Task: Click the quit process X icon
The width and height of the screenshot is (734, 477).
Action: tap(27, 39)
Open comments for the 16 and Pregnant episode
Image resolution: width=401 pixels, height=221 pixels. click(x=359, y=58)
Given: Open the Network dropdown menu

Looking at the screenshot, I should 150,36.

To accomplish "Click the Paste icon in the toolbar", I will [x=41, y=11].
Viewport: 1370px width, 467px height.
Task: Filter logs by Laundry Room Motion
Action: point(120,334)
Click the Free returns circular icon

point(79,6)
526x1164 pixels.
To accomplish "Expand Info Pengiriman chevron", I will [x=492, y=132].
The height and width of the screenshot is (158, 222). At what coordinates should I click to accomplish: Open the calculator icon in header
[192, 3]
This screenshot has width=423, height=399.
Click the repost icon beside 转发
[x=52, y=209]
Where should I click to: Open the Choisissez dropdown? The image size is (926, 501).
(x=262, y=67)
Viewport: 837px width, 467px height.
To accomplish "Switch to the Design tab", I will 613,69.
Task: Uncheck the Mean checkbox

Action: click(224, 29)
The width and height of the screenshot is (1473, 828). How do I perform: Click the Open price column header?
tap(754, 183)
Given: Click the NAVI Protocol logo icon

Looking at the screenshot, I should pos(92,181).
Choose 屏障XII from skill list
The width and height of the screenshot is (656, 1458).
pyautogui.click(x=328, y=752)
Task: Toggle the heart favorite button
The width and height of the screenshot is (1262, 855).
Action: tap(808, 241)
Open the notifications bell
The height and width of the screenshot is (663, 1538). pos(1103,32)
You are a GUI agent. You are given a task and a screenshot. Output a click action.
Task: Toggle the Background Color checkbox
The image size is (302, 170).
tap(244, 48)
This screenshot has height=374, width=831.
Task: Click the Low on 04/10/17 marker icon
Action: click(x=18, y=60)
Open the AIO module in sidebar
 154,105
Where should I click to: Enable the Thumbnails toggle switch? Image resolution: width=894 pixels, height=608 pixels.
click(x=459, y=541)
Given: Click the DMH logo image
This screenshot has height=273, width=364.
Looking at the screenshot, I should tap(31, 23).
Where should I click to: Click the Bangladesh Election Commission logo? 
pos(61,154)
◆ ◆ ◆ ◆
AIM OF THE EXERCISE -> Set down all of the lines above without altering a word.

TASK RESPONSE ->
Task: Click the quit process X icon
The width and height of the screenshot is (734, 477).
Action: tap(27, 39)
Open comments for the 16 and Pregnant episode
Image resolution: width=401 pixels, height=221 pixels. click(x=359, y=58)
Given: Open the Network dropdown menu

Looking at the screenshot, I should 150,36.

To accomplish "Click the Paste icon in the toolbar", I will [x=41, y=11].
Viewport: 1370px width, 467px height.
Task: Filter logs by Laundry Room Motion
Action: point(120,334)
Click the Free returns circular icon

point(79,6)
526x1164 pixels.
To accomplish "Expand Info Pengiriman chevron", I will [x=492, y=132].
The height and width of the screenshot is (158, 222). At what coordinates should I click to accomplish: Open the calculator icon in header
[192, 3]
This screenshot has width=423, height=399.
Click the repost icon beside 转发
[x=52, y=209]
Where should I click to: Open the Choisissez dropdown? The image size is (926, 501).
(x=262, y=67)
Viewport: 837px width, 467px height.
To accomplish "Switch to the Design tab", I will 613,69.
Task: Uncheck the Mean checkbox

Action: click(224, 29)
The width and height of the screenshot is (1473, 828). How do I perform: Click the Open price column header?
tap(754, 183)
Given: Click the NAVI Protocol logo icon

Looking at the screenshot, I should pos(92,181).
Choose 屏障XII from skill list
The width and height of the screenshot is (656, 1458).
pyautogui.click(x=328, y=752)
Task: Toggle the heart favorite button
The width and height of the screenshot is (1262, 855).
Action: tap(808, 241)
Open the notifications bell
The height and width of the screenshot is (663, 1538). pos(1103,32)
You are a GUI agent. You are given a task and a screenshot. Output a click action.
Task: Toggle the Background Color checkbox
The image size is (302, 170).
tap(244, 48)
This screenshot has height=374, width=831.
Task: Click the Low on 04/10/17 marker icon
Action: click(x=18, y=60)
Open the AIO module in sidebar
 154,105
Where should I click to: Enable the Thumbnails toggle switch? Image resolution: width=894 pixels, height=608 pixels.
click(x=459, y=541)
Given: Click the DMH logo image
This screenshot has height=273, width=364.
Looking at the screenshot, I should tap(31, 23).
Where should I click to: Click the Bangladesh Election Commission logo? 
pos(61,154)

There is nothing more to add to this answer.